■ The task ■
Could you please retype all of the data below exactly?

■ Information given ■
=-=-=-=-=

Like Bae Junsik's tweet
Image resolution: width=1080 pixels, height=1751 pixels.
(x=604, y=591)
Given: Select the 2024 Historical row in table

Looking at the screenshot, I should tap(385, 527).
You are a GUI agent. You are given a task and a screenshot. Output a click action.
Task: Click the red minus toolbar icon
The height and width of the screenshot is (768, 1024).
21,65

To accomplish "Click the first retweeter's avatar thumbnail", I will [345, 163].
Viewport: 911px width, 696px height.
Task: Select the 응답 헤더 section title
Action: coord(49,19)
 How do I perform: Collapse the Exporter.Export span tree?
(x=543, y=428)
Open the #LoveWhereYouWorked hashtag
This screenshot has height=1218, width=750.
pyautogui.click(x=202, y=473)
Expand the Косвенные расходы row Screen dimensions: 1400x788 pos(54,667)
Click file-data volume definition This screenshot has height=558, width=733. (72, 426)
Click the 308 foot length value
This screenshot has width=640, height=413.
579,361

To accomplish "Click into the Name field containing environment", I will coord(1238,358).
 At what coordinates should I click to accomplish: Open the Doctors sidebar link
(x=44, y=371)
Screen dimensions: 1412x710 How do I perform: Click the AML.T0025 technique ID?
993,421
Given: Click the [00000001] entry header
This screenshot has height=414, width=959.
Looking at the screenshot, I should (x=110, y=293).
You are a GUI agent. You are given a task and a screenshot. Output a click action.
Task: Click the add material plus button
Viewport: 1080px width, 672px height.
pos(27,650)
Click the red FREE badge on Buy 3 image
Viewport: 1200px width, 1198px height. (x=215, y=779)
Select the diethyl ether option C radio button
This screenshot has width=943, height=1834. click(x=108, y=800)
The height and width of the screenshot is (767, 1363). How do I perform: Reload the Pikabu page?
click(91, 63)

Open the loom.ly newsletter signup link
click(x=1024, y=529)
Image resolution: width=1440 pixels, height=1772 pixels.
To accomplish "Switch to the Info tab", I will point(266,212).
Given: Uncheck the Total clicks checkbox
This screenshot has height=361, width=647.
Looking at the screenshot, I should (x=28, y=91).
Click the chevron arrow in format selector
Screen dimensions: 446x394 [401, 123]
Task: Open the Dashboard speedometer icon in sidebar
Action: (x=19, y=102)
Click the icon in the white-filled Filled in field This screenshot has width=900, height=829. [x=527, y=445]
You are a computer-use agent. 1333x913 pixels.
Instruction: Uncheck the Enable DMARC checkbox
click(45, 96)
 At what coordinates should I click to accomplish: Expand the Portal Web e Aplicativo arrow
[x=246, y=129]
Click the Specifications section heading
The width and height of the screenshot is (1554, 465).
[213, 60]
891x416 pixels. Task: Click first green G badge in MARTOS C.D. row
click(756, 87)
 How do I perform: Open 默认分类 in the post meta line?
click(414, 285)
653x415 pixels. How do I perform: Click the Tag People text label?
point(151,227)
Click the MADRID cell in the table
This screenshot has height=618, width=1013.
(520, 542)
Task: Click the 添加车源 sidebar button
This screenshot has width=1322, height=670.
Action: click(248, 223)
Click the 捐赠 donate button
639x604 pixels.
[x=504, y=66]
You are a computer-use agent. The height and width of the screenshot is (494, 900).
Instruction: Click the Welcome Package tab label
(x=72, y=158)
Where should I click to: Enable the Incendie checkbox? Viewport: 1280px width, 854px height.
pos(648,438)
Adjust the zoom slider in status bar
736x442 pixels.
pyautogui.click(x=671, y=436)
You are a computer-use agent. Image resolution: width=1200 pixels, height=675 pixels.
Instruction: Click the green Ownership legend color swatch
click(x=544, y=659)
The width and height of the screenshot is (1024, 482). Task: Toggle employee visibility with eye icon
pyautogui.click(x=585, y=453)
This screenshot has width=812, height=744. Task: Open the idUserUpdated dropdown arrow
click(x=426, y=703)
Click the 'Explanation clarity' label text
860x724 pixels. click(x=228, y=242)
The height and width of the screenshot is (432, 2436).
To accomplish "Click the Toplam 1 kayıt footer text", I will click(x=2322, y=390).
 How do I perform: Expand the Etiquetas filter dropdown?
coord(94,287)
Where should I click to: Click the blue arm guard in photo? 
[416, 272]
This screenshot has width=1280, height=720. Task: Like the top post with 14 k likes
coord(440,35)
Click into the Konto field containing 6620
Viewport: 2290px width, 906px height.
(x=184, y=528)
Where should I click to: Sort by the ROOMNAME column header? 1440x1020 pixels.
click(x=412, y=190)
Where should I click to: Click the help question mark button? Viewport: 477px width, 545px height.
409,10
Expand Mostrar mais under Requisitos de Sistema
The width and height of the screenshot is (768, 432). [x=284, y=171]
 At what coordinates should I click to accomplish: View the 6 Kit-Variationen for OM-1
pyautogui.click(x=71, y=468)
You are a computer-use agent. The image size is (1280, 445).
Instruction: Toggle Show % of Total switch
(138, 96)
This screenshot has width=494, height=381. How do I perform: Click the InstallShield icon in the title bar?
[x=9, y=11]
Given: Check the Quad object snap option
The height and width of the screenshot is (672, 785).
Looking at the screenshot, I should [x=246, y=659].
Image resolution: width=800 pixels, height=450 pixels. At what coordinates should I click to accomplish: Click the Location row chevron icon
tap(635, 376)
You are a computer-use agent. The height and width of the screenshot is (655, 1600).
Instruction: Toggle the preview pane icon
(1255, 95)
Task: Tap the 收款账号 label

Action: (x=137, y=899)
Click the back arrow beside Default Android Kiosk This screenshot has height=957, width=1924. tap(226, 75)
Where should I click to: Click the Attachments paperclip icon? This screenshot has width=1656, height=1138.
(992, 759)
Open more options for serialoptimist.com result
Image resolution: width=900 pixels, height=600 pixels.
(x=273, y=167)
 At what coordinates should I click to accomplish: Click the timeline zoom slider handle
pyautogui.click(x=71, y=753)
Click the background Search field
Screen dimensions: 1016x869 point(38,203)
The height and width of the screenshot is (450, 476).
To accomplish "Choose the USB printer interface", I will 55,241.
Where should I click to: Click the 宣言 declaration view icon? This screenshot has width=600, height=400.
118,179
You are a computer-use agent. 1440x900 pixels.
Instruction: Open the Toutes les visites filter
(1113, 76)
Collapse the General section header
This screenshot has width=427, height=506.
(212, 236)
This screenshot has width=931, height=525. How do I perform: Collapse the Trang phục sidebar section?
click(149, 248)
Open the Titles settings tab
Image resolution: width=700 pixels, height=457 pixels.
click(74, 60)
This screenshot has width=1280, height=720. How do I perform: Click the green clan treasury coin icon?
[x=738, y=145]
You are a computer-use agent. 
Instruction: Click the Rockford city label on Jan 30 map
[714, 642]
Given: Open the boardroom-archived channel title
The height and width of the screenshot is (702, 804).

=-=-=-=-=

■ Answer area ■
Like Bae Junsik's tweet
Image resolution: width=1080 pixels, height=1751 pixels.
(x=604, y=591)
Given: Select the 2024 Historical row in table

Looking at the screenshot, I should tap(385, 527).
You are a GUI agent. You are given a task and a screenshot. Output a click action.
Task: Click the red minus toolbar icon
The height and width of the screenshot is (768, 1024).
21,65

To accomplish "Click the first retweeter's avatar thumbnail", I will [345, 163].
Viewport: 911px width, 696px height.
Task: Select the 응답 헤더 section title
Action: coord(49,19)
 How do I perform: Collapse the Exporter.Export span tree?
(x=543, y=428)
Open the #LoveWhereYouWorked hashtag
This screenshot has height=1218, width=750.
pyautogui.click(x=202, y=473)
Expand the Косвенные расходы row Screen dimensions: 1400x788 pos(54,667)
Click file-data volume definition This screenshot has height=558, width=733. (72, 426)
Click the 308 foot length value
This screenshot has width=640, height=413.
579,361

To accomplish "Click into the Name field containing environment", I will coord(1238,358).
 At what coordinates should I click to accomplish: Open the Doctors sidebar link
(x=44, y=371)
Screen dimensions: 1412x710 How do I perform: Click the AML.T0025 technique ID?
993,421
Given: Click the [00000001] entry header
This screenshot has height=414, width=959.
Looking at the screenshot, I should (x=110, y=293).
You are a GUI agent. You are given a task and a screenshot. Output a click action.
Task: Click the add material plus button
Viewport: 1080px width, 672px height.
pos(27,650)
Click the red FREE badge on Buy 3 image
Viewport: 1200px width, 1198px height. (x=215, y=779)
Select the diethyl ether option C radio button
This screenshot has width=943, height=1834. click(x=108, y=800)
The height and width of the screenshot is (767, 1363). How do I perform: Reload the Pikabu page?
click(91, 63)

Open the loom.ly newsletter signup link
click(x=1024, y=529)
Image resolution: width=1440 pixels, height=1772 pixels.
To accomplish "Switch to the Info tab", I will point(266,212).
Given: Uncheck the Total clicks checkbox
This screenshot has height=361, width=647.
Looking at the screenshot, I should (x=28, y=91).
Click the chevron arrow in format selector
Screen dimensions: 446x394 [401, 123]
Task: Open the Dashboard speedometer icon in sidebar
Action: (x=19, y=102)
Click the icon in the white-filled Filled in field This screenshot has width=900, height=829. [x=527, y=445]
You are a computer-use agent. 1333x913 pixels.
Instruction: Uncheck the Enable DMARC checkbox
click(45, 96)
 At what coordinates should I click to accomplish: Expand the Portal Web e Aplicativo arrow
[x=246, y=129]
Click the Specifications section heading
The width and height of the screenshot is (1554, 465).
[213, 60]
891x416 pixels. Task: Click first green G badge in MARTOS C.D. row
click(756, 87)
 How do I perform: Open 默认分类 in the post meta line?
click(414, 285)
653x415 pixels. How do I perform: Click the Tag People text label?
point(151,227)
Click the MADRID cell in the table
This screenshot has height=618, width=1013.
(520, 542)
Task: Click the 添加车源 sidebar button
This screenshot has width=1322, height=670.
Action: click(248, 223)
Click the 捐赠 donate button
639x604 pixels.
[x=504, y=66]
You are a computer-use agent. The height and width of the screenshot is (494, 900).
Instruction: Click the Welcome Package tab label
(x=72, y=158)
Where should I click to: Enable the Incendie checkbox? Viewport: 1280px width, 854px height.
pos(648,438)
Adjust the zoom slider in status bar
736x442 pixels.
pyautogui.click(x=671, y=436)
You are a computer-use agent. Image resolution: width=1200 pixels, height=675 pixels.
Instruction: Click the green Ownership legend color swatch
click(x=544, y=659)
The width and height of the screenshot is (1024, 482). Task: Toggle employee visibility with eye icon
pyautogui.click(x=585, y=453)
This screenshot has width=812, height=744. Task: Open the idUserUpdated dropdown arrow
click(x=426, y=703)
Click the 'Explanation clarity' label text
860x724 pixels. click(x=228, y=242)
The height and width of the screenshot is (432, 2436).
To accomplish "Click the Toplam 1 kayıt footer text", I will click(x=2322, y=390).
 How do I perform: Expand the Etiquetas filter dropdown?
coord(94,287)
Where should I click to: Click the blue arm guard in photo? 
[416, 272]
This screenshot has width=1280, height=720. Task: Like the top post with 14 k likes
coord(440,35)
Click into the Konto field containing 6620
Viewport: 2290px width, 906px height.
(x=184, y=528)
Where should I click to: Sort by the ROOMNAME column header? 1440x1020 pixels.
click(x=412, y=190)
Where should I click to: Click the help question mark button? Viewport: 477px width, 545px height.
409,10
Expand Mostrar mais under Requisitos de Sistema
The width and height of the screenshot is (768, 432). [x=284, y=171]
 At what coordinates should I click to accomplish: View the 6 Kit-Variationen for OM-1
pyautogui.click(x=71, y=468)
You are a computer-use agent. The image size is (1280, 445).
Instruction: Toggle Show % of Total switch
(138, 96)
This screenshot has width=494, height=381. How do I perform: Click the InstallShield icon in the title bar?
[x=9, y=11]
Given: Check the Quad object snap option
The height and width of the screenshot is (672, 785).
Looking at the screenshot, I should [x=246, y=659].
Image resolution: width=800 pixels, height=450 pixels. At what coordinates should I click to accomplish: Click the Location row chevron icon
tap(635, 376)
You are a computer-use agent. The height and width of the screenshot is (655, 1600).
Instruction: Toggle the preview pane icon
(1255, 95)
Task: Tap the 收款账号 label

Action: (x=137, y=899)
Click the back arrow beside Default Android Kiosk This screenshot has height=957, width=1924. tap(226, 75)
Where should I click to: Click the Attachments paperclip icon? This screenshot has width=1656, height=1138.
(992, 759)
Open more options for serialoptimist.com result
Image resolution: width=900 pixels, height=600 pixels.
(x=273, y=167)
 At what coordinates should I click to accomplish: Click the timeline zoom slider handle
pyautogui.click(x=71, y=753)
Click the background Search field
Screen dimensions: 1016x869 point(38,203)
The height and width of the screenshot is (450, 476).
To accomplish "Choose the USB printer interface", I will 55,241.
Where should I click to: Click the 宣言 declaration view icon? This screenshot has width=600, height=400.
118,179
You are a computer-use agent. 1440x900 pixels.
Instruction: Open the Toutes les visites filter
(1113, 76)
Collapse the General section header
This screenshot has width=427, height=506.
(212, 236)
This screenshot has width=931, height=525. How do I perform: Collapse the Trang phục sidebar section?
click(149, 248)
Open the Titles settings tab
Image resolution: width=700 pixels, height=457 pixels.
click(74, 60)
This screenshot has width=1280, height=720. How do I perform: Click the green clan treasury coin icon?
[x=738, y=145]
You are a computer-use agent. 
Instruction: Click the Rockford city label on Jan 30 map
[714, 642]
Given: Open the boardroom-archived channel title
The height and width of the screenshot is (702, 804).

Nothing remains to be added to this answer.